## BEGIN Data for this task
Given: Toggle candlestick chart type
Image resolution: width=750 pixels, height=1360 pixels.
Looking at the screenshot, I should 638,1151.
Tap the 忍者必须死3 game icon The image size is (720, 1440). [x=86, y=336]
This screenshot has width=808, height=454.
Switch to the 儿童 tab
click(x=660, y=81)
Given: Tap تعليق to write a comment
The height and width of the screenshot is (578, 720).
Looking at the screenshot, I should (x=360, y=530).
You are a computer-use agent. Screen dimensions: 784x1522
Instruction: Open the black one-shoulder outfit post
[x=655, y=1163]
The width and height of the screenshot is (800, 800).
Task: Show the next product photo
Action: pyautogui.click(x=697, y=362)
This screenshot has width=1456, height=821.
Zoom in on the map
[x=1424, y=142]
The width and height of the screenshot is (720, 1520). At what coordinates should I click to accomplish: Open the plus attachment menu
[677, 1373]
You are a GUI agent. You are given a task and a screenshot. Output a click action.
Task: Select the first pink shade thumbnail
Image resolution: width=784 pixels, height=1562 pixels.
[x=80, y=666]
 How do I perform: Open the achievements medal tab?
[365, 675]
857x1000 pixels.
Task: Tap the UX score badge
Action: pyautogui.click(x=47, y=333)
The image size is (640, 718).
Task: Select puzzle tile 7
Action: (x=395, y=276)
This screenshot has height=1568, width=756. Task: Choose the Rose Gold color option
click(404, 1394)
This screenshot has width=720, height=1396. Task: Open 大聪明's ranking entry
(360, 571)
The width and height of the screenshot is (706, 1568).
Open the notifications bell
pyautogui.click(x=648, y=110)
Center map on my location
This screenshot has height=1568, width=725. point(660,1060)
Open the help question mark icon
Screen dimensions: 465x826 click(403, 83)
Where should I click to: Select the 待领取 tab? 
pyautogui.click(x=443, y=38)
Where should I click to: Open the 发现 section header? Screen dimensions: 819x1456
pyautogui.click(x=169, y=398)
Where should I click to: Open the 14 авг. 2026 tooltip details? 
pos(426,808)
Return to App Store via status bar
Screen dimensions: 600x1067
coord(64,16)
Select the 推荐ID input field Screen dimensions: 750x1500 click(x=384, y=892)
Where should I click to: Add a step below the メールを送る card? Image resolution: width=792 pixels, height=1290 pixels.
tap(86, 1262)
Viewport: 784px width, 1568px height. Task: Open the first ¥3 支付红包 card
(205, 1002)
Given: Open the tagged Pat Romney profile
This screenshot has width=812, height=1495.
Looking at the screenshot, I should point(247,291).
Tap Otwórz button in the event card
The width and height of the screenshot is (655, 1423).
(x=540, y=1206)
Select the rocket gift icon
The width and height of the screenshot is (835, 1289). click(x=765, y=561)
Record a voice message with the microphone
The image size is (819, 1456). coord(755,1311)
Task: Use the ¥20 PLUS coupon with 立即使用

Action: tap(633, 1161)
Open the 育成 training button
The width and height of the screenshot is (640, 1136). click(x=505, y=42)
## END Data for this task
— Given exercise —
Print the rows from the line with "How do I perform: Open" to the line with "(205, 1002)", copying each line exactly as it appears.

— Task output —
 How do I perform: Open the achievements medal tab?
[365, 675]
857x1000 pixels.
Task: Tap the UX score badge
Action: pyautogui.click(x=47, y=333)
The image size is (640, 718).
Task: Select puzzle tile 7
Action: (x=395, y=276)
This screenshot has height=1568, width=756. Task: Choose the Rose Gold color option
click(404, 1394)
This screenshot has width=720, height=1396. Task: Open 大聪明's ranking entry
(360, 571)
The width and height of the screenshot is (706, 1568).
Open the notifications bell
pyautogui.click(x=648, y=110)
Center map on my location
This screenshot has height=1568, width=725. point(660,1060)
Open the help question mark icon
Screen dimensions: 465x826 click(403, 83)
Where should I click to: Select the 待领取 tab? 
pyautogui.click(x=443, y=38)
Where should I click to: Open the 发现 section header? Screen dimensions: 819x1456
pyautogui.click(x=169, y=398)
Where should I click to: Open the 14 авг. 2026 tooltip details? 
pos(426,808)
Return to App Store via status bar
Screen dimensions: 600x1067
coord(64,16)
Select the 推荐ID input field Screen dimensions: 750x1500 click(x=384, y=892)
Where should I click to: Add a step below the メールを送る card? Image resolution: width=792 pixels, height=1290 pixels.
tap(86, 1262)
Viewport: 784px width, 1568px height. Task: Open the first ¥3 支付红包 card
(205, 1002)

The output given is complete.